麻黄具有发汗散寒、宣肺平喘、利水消肿之功，主治风寒感冒、胸闷喘咳、风水浮肿、哮喘。中医认为麻黄的作用以发散与宣肺为主，如蜜麻黄可润肺止咳，多用于表证已解的气喘咳嗽。中药细辛始见于《神农本草经》，为呼吸系统常用中药，常与其他药物配伍用于治疗哮喘[13]。细辛能去风湿、泄肺破痰，主治咳逆上气，并有抗炎、抗过敏、镇咳、平喘、解痉等功效，临床上将其用于治疗头痛、风湿痛、哮喘。细辛的活性成分芝麻素具有抗氧化、抗炎、抗过敏及神经保护的功效，是一种极具开发潜力的药物[14]。《本草纲目》记载，细辛能去风湿、泄肺破痰，主治咳逆上气。《神农本草经》与《名医别录》亦指出，细辛温中下气，能破痰利水、行气宽中、并治喉痹，可治鼻塞、疗咳嗽。本研究通过建立哮喘小鼠模型，观察麻黄-细辛药对提取物对哮喘小鼠症状的改善作用。建模后，模型组小鼠出现打喷嚏、抓耳挠鼻，喘息等症状，且病理组织学结果显示小鼠肺组织支气管管腔狭窄、平滑肌增厚，管腔内出现以嗜酸性粒细胞与中性粒细胞为主的炎症细胞浸润，提示哮喘小鼠模型建模成功。本研究结果显示，模型组小鼠的Penh 及BALF中的嗜酸性粒细胞、淋巴细胞、单核细胞、中性粒细胞比例均高于对照组，而麻黄-细辛组上述指标均低于模型组(均P<0.05)，提示麻黄-细辛药对提取物可降低哮喘模型小鼠的气道反应性和炎症反应，改善其症状。
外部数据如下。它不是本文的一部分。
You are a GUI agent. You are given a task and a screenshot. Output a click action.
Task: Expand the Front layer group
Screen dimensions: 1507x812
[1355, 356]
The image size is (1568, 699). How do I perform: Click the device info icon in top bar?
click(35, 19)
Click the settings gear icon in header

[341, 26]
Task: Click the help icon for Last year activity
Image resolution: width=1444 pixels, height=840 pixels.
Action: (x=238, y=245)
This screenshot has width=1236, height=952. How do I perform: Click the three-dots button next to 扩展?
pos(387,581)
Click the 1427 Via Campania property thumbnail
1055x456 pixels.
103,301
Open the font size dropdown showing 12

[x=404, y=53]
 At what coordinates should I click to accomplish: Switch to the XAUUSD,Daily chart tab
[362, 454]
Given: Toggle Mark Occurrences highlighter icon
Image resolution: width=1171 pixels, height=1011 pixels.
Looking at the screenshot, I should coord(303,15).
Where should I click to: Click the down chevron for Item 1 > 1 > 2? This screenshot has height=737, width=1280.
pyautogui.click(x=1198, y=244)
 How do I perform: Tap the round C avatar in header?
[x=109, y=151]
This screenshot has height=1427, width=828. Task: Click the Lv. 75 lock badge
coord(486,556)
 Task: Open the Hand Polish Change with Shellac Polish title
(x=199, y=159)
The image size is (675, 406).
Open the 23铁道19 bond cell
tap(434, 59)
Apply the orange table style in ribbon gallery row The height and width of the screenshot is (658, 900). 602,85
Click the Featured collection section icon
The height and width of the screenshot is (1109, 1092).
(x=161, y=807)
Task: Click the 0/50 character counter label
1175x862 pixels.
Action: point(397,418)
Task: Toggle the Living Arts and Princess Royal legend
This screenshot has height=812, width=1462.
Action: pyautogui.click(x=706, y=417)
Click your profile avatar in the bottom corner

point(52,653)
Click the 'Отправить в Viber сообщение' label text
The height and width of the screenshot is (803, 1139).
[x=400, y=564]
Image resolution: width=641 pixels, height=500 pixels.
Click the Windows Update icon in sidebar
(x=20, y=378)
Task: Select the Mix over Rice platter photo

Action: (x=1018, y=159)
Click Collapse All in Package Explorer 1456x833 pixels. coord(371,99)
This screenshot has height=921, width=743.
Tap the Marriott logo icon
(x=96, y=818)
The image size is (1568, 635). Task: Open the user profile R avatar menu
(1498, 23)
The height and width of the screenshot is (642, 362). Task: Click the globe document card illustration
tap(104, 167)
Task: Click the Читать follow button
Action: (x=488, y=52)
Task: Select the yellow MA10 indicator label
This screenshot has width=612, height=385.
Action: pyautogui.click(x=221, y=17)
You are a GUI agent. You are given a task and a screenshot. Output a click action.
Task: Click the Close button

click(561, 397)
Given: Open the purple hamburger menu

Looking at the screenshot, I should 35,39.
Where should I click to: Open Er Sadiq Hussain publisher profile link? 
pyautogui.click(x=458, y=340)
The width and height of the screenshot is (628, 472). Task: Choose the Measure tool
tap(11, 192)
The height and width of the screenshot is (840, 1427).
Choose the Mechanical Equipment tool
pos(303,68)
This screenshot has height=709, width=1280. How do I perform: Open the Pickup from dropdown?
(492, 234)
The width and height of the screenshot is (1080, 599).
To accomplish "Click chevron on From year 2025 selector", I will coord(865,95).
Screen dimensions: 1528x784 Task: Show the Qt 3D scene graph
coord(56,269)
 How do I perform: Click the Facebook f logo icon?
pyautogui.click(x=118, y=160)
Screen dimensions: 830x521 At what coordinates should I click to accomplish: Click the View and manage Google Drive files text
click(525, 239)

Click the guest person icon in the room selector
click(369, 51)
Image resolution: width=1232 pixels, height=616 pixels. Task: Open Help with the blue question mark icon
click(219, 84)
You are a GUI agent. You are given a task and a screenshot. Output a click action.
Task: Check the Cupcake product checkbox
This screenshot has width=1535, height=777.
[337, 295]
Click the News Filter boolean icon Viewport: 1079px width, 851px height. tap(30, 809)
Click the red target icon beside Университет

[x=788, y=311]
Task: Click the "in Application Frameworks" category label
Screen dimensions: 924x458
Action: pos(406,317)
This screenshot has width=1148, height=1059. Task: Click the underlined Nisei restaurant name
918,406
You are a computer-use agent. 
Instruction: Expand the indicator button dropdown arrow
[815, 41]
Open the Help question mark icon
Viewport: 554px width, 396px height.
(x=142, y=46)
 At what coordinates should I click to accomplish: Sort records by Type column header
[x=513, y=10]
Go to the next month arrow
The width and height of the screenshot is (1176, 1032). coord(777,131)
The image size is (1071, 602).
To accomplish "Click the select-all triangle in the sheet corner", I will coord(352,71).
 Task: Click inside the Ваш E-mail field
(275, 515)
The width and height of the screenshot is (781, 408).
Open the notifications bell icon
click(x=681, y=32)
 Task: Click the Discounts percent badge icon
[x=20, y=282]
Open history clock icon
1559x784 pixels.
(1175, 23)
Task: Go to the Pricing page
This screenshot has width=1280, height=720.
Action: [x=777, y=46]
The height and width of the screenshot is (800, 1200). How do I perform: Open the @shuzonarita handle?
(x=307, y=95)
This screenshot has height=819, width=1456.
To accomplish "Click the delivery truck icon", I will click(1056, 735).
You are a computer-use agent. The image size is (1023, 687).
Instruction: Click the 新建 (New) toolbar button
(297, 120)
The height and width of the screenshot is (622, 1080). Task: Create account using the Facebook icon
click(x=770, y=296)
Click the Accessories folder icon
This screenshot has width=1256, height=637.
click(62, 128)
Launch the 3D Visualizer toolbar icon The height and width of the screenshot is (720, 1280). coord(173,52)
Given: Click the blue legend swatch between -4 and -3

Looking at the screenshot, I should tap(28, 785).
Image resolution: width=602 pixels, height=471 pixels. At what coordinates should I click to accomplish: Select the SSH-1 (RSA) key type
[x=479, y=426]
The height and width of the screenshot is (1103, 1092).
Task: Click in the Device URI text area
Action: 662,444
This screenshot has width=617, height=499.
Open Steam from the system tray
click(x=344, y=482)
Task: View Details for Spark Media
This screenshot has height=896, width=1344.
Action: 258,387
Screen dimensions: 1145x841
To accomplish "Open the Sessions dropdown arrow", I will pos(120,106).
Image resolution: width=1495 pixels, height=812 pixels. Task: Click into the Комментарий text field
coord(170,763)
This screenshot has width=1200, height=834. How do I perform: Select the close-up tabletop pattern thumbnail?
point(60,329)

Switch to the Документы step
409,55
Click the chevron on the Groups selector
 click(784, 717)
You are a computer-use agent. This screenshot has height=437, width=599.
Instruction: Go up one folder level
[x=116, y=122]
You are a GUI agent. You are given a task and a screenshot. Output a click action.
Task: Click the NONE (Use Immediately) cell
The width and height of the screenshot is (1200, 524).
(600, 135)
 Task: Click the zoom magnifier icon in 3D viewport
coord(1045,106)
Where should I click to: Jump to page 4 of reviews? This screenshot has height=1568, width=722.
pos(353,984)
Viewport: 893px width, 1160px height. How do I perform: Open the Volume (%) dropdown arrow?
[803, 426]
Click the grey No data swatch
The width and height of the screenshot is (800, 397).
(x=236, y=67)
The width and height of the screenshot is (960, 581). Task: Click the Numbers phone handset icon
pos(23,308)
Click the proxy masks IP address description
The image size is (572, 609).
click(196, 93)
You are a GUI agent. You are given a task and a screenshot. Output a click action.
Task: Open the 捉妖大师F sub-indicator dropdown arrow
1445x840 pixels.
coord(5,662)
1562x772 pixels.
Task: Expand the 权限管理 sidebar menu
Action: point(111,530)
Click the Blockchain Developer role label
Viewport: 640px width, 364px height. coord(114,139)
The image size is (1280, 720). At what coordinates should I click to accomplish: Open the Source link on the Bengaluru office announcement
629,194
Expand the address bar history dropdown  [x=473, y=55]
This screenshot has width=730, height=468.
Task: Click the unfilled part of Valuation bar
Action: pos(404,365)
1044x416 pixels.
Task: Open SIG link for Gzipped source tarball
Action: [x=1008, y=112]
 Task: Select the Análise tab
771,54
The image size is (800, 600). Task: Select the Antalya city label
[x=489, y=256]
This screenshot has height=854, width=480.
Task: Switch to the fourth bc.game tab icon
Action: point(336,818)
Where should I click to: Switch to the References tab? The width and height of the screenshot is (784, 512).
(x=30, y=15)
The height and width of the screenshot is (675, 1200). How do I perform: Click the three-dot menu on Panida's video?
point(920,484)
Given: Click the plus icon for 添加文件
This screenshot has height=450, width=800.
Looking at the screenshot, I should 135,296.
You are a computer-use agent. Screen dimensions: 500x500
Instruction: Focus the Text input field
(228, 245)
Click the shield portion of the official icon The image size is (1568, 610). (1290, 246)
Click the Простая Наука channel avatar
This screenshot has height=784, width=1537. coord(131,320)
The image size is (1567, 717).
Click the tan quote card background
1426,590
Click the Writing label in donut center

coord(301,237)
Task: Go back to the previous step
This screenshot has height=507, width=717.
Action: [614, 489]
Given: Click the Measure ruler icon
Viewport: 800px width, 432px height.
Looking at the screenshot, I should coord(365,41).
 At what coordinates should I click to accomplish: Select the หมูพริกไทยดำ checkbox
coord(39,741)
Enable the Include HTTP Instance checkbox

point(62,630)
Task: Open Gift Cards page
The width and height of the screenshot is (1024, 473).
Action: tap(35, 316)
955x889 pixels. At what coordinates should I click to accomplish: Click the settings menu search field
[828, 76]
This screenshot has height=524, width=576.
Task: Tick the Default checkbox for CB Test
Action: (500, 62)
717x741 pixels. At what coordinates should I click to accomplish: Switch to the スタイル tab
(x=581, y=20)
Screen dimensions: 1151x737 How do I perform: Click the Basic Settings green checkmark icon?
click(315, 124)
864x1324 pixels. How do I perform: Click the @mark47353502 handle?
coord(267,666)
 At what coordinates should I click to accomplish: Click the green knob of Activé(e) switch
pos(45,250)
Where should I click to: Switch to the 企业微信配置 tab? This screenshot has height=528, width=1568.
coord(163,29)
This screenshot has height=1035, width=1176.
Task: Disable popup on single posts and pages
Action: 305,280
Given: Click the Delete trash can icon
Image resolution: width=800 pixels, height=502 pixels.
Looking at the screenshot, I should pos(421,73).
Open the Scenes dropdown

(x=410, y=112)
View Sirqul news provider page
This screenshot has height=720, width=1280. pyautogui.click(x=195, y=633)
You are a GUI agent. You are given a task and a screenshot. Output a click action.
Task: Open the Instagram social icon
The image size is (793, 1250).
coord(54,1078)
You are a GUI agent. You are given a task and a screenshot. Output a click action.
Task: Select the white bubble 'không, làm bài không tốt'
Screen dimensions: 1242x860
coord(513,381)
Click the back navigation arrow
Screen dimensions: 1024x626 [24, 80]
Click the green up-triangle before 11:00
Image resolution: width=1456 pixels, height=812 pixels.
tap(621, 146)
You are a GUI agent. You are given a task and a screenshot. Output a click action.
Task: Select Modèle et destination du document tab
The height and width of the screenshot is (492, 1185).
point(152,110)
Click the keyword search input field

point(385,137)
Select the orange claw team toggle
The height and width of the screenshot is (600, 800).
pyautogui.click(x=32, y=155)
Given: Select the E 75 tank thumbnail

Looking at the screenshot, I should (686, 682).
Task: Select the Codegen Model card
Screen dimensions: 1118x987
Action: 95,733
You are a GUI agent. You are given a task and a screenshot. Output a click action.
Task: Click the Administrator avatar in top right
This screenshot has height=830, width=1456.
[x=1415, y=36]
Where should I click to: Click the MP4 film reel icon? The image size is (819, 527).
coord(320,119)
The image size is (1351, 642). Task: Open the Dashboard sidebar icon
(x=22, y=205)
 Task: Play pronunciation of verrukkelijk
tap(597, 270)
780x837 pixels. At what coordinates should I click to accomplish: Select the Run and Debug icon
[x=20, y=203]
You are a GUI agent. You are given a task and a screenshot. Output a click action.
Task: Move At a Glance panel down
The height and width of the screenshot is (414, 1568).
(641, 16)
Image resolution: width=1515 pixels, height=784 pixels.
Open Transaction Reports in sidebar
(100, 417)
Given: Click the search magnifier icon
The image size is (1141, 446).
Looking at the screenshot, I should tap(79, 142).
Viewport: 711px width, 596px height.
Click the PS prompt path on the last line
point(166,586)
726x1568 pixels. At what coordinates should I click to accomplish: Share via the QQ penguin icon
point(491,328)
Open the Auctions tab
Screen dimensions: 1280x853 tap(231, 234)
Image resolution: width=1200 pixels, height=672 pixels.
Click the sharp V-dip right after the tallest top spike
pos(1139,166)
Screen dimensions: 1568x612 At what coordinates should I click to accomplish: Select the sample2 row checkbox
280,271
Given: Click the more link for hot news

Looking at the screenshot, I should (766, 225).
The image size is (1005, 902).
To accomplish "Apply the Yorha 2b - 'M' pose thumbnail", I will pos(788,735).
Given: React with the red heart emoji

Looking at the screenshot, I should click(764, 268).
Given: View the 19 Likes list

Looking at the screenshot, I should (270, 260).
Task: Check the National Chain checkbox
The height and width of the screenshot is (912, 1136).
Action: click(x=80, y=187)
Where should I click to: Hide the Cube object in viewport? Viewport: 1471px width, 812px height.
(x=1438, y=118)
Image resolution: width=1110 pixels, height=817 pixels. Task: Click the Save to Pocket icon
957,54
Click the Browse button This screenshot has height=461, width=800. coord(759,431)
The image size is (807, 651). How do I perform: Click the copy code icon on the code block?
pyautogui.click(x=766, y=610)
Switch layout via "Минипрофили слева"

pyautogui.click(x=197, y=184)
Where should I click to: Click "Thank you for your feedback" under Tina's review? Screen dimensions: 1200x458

研究显示，IL-17可诱导促纤维化细胞因子和促炎症介质的分泌，如IL-6、IL-11、IL-8等，并可通过诱导自噬导致线粒体功能障碍和支气管纤维化，在哮喘的气道重塑中发挥重要作用[15]。TGF-β1与α-SMA均是与纤维化密切相关的因子。研究显示，抑制TGF-β1、α-SMA的表达对气道重塑具有一定的调控作用[16]。YAP是一种多功能的细胞内连接蛋白和转录共激活因子，可通过抑制Hippo信号通路，减轻气道炎性反应、抑制气道重塑[17]。YAP在哮喘支气管平滑肌中表达上调，其活性与人气道平滑肌细胞增殖密切相关[18]。本研究结果显示，麻黄-细辛组小鼠支气管腔内的炎症细胞浸润及支气管管壁增厚程度均较模型组减轻，提示麻黄-细辛药对提取物有助于改善哮喘模型小鼠的气道重塑。同时，模型组小鼠BALF和血清的IL-6、IL-17水平，以及肺组织中YAP及其mRNA表达水平、TGF-β1蛋白和α-SMA表达水平均高于对照组，而麻黄-细辛组上述指标水平均低于模型组(均P<0.05)。这提示麻黄-细辛药对提取物可能通过下调IL-17、IL-6、TGF-β1、α-SMA、YAP等因子的表达，从而抑制哮喘模型小鼠的气道重塑。

综上所述，麻黄-细辛药对提取物能够减轻哮喘模型小鼠的气道反应性和炎症反应，并可能通过下调IL-17、IL-6、TGF-β1、α-SMA、YAP等因子的表达而抑制哮喘模型小鼠的气道重塑。这或可为中医药治疗哮喘提供新的思路。